American violist Matthew Lipman has been praised by the New York Times for his “rich tone and elegant phrasing” and by the Chicago Tribune for a “splendid technique and musical sensitivity.” Recent seasons have included appearances with the Chicago Symphony Orchestra, Chamber Orchestra of Europe, American Symphony Orchestra, Munich Symphony Orchestra, and Minnesota Orchestra. He has performed recitals at Carnegie Hall, Aspen Music Festival, and the Zürich Tonhalle; was invited by Michael Tilson Thomas to be a soloist at the New World Symphony Viola Visions Festival; and has appeared in chamber music with Anne-Sophie Mutter at the Berlin Philharmonie, Vienna Musikverein, and on Deutsche Grammophon Stage+. An alum of the Bowers Program, he performs regularly on tour and at Alice Tully Hall with the Chamber Music Society of Lincoln Center, where he occupies the Wallach Chair. In 2022, he made his Sony Classical debut on The Dvořák Album, and his 2019 solo debut recording, Ascent, was released by Cedille Records, marking world premieres of the Shostakovich Impromptu and Clarice Assad Metamorfose. Additionally, he recorded the Mozart Sinfonia Concertante with violinist Rachel Barton Pine and the Academy of St Martin in the Fields, conducted by the late Sir Neville Marriner. An Avery Fisher Career Grant recipient and major prize winner at the Primrose and Tertis International Viola Competitions, he studied with Heidi Castleman at Juilliard and Tabea Zimmermann at the Kronberg Academy. Lipman is on faculty at Stony Brook University and performs on a 2021 Samuel Zygmuntowicz viola, made for him in New York.

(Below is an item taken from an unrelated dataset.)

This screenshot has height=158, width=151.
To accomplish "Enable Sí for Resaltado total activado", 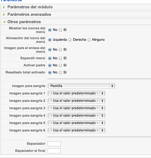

Nicholas Canellakis has become one of the most sought-after and innovative cellists of his generation, praised as a “superb young soloist” (New Yorker) and for being “impassioned . . . the audience seduced by Mr. Canellakis's rich, alluring tone” (New York Times). A multifaceted artist, Canellakis has forged a unique voice combining his talents as soloist, chamber musician, curator, filmmaker, and composer/arranger. His recent highlights include solo debuts with the Virginia, Albany, Bangor, Stamford, and Delaware symphony orchestras; concerto appearances with the Erie Philharmonic, the New Haven Symphony as artist-in-residence, and the American Symphony Orchestra in Carnegie Hall; Europe and Asia tours with the Chamber Music Society of Lincoln Center; and recitals throughout the United States with his longtime duo collaborator, pianist-composer Michael Stephen Brown. An alum of CMS’s Bowers Program, Canellakis is a regular guest artist at many of the world’s leading music festivals, including Santa Fe, Ravinia, Music@Menlo, Bard, Bridgehampton, La Jolla, Hong Kong, Moab, Music in the Vineyards, and Saratoga Springs. He is the Artistic Director of Chamber Music Sedona in Arizona and is a graduate of the Curtis Institute of Music and New England Conservatory. Filmmaking and acting are special interests of his; he has produced, directed, and starred in several short films and music videos. Canellakis plays on an outstanding Jean-Baptiste Vuillaume cello, circa 1840.